Hoping this finds you well,

b

shawnchasse commented 11 years ago

The only problem I'm really running into right now is the environment variable stuff and its reliance on the java pid and command line etc. Some things just aren't working due to that. Such as the line:

fullEnvDict = vmsgcvizutils.envFileAsDictionary(vmsGCReportDirectory + os.path.sep + 'env')

If you have any ideas as to the best way to proceed without this information that would be great.

mooreb commented 11 years ago

Hi Shawn,

The missing 'env' file is actually a pretty big problem. It suggests that the report is not being generated/collected correctly. I've made a patch to visualize-gc.py that should paper over this problem for you but there's something bigger going on here.

shawnchasse commented 11 years ago

How is the env file generated? I have one, but one entry is missing a value, only has a key, QUERY_STRING=

So parsing that blows up.

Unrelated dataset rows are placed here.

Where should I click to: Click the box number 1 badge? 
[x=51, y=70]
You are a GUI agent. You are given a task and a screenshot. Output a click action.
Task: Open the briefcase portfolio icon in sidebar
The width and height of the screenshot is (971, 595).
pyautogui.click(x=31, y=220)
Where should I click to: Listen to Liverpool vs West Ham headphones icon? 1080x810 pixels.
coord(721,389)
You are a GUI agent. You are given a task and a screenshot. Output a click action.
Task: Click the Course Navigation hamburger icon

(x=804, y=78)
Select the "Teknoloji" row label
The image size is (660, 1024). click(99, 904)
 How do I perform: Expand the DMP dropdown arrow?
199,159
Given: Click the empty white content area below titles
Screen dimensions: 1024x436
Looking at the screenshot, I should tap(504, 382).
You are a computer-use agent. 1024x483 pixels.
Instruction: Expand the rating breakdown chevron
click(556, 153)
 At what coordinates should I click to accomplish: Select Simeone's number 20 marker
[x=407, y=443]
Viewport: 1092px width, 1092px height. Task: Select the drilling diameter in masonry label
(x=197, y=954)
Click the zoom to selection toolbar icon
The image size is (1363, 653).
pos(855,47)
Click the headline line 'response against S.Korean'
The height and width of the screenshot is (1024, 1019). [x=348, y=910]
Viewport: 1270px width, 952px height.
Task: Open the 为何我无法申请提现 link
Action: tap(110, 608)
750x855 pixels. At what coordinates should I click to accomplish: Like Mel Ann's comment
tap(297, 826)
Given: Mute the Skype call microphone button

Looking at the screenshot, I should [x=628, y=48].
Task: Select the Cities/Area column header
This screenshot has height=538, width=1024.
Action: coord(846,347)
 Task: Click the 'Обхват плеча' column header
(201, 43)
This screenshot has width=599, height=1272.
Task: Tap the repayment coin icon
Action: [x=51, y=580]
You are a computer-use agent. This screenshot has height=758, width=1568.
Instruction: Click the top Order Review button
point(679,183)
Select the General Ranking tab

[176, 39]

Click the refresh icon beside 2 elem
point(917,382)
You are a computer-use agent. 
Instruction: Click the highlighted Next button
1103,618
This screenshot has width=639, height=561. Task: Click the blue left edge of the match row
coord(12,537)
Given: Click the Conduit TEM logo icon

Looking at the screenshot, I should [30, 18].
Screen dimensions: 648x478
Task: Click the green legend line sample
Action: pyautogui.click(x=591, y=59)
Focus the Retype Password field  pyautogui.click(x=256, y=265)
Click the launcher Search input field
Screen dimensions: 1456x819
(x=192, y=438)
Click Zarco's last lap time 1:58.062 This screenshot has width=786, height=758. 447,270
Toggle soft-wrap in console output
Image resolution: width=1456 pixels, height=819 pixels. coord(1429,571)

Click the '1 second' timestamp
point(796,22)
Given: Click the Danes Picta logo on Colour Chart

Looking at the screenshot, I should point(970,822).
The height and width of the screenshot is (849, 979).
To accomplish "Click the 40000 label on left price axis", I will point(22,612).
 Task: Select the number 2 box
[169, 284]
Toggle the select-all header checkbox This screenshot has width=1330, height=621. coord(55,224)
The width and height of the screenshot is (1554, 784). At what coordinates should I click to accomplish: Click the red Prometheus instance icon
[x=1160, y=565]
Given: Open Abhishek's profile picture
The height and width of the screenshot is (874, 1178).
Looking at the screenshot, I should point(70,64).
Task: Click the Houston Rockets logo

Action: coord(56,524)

I've gotten past that issue doing much of what you did, but I'm now working through what appears to be a formatting differential, that and since the scripts couldn't get the JVM information I might be seeing side effects of not having the boot time properly set.

mooreb commented 11 years ago

the env file is generated by the line in:

  collect_remote_data.sh

which reads:

env | LANG=C sort > ${OUTPUTDIR}/env

I have submitted a patch to make the env parsing a little more robust.

shawnchasse commented 11 years ago

Great, thanks for the patch. I was able to get png's generating yesterday so the changes I've made have been met with some success. It appears most of the issues I was having at the end were related to the time zone that was being output in the gc.log file from the machine I was testing on. I've made that configurable to a degree and will try to make that selectable or smarter. My next step is to modify the parsing process to take in parameters that you were ultimately determining automatically that I cannot since the process isn't local to the machine.

Once that is done, I want to be able to easily configure the directory structure that everything lives in so that it's easily modifiable for different environments.